• To do: Rewrite the rows from the line that contains "Image resolution: width=511" through the end of the rows, changing every "screenshot" to "screen capture" and keeping everything else the same. Leave the pictures out.

[Screenshot and document pointing data]

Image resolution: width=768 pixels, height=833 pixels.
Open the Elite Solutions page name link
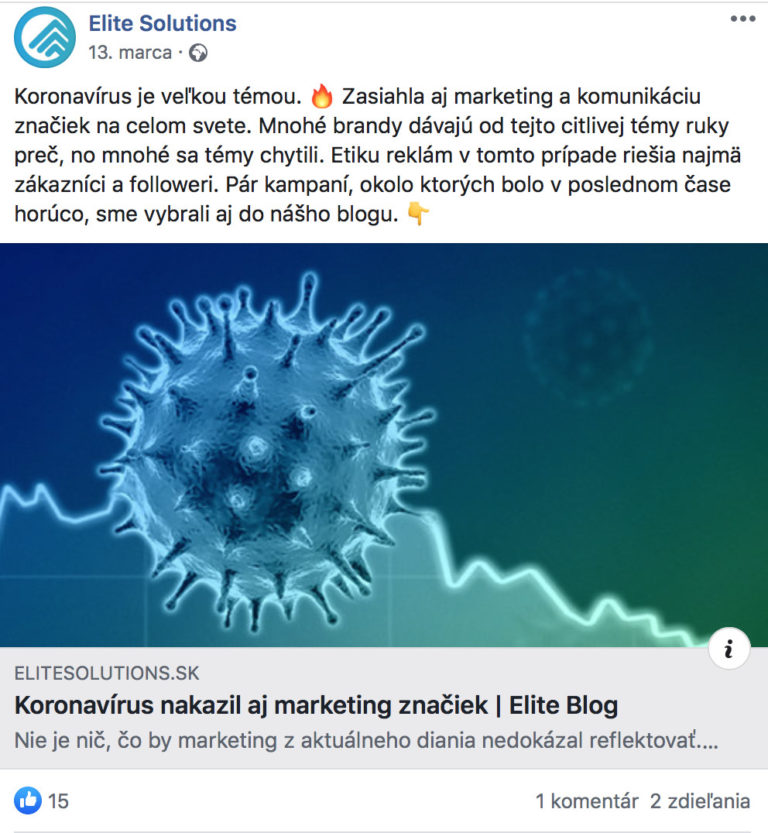(162, 23)
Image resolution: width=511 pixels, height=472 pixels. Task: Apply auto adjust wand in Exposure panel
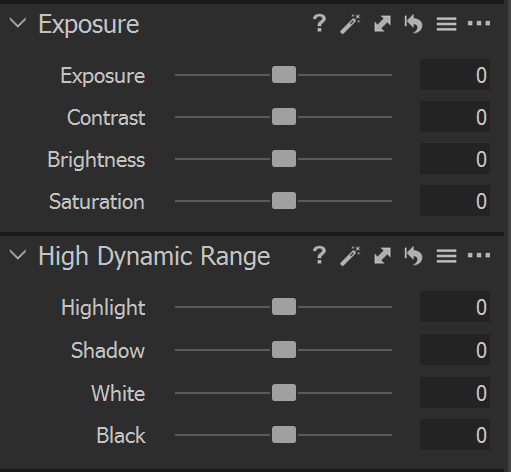tap(350, 24)
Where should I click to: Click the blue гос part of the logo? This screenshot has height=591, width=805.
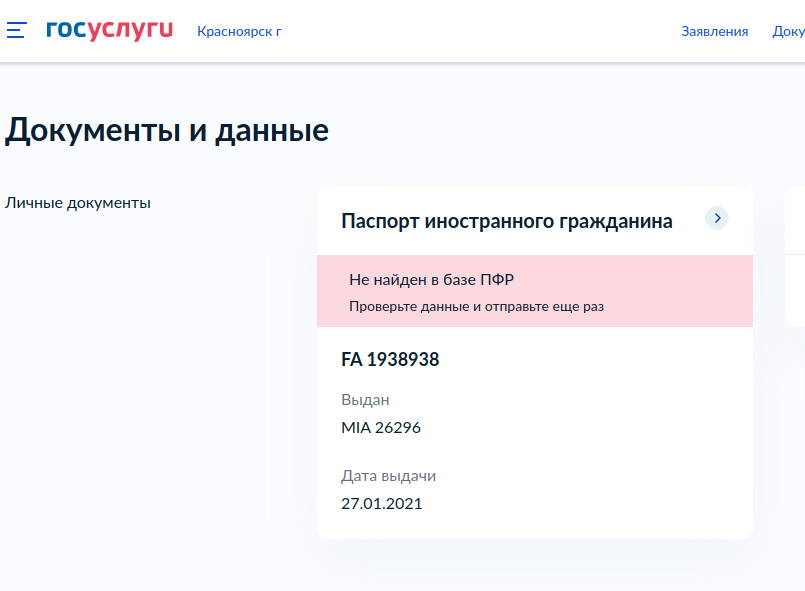66,30
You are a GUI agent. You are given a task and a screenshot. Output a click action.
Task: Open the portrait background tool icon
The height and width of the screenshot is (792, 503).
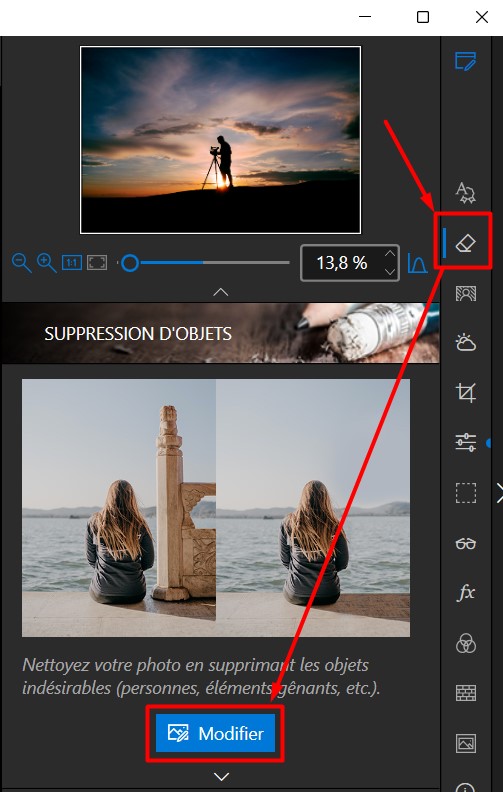466,293
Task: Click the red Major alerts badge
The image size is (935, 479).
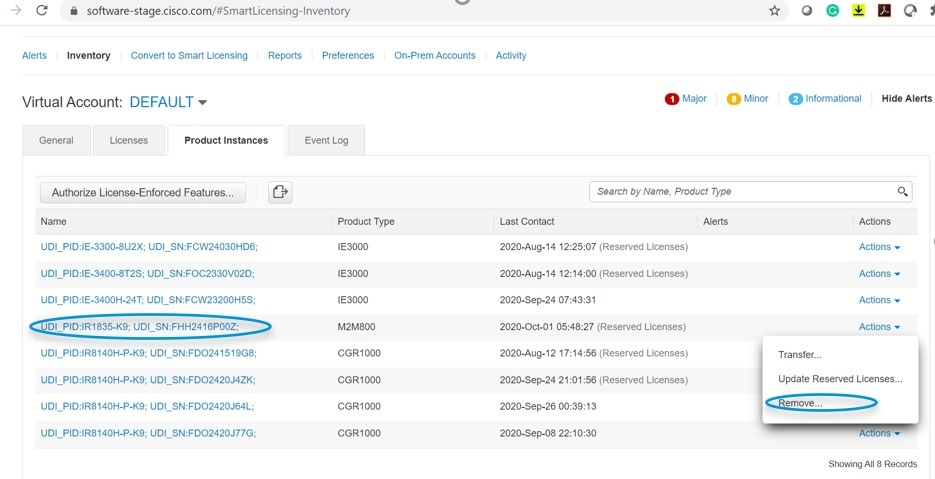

• Worked solution:
Image resolution: width=511 pixels, height=472 pixels. Task: Apply auto adjust wand in Exposure panel
tap(350, 24)
Where should I click to: Click the blue гос part of the logo? This screen capture has height=591, width=805.
66,30
You are a GUI agent. You are given a task and a screen capture. Output a click action.
Task: Open the portrait background tool icon
The height and width of the screen capture is (792, 503).
466,293
Task: Click the red Major alerts badge
The image size is (935, 479).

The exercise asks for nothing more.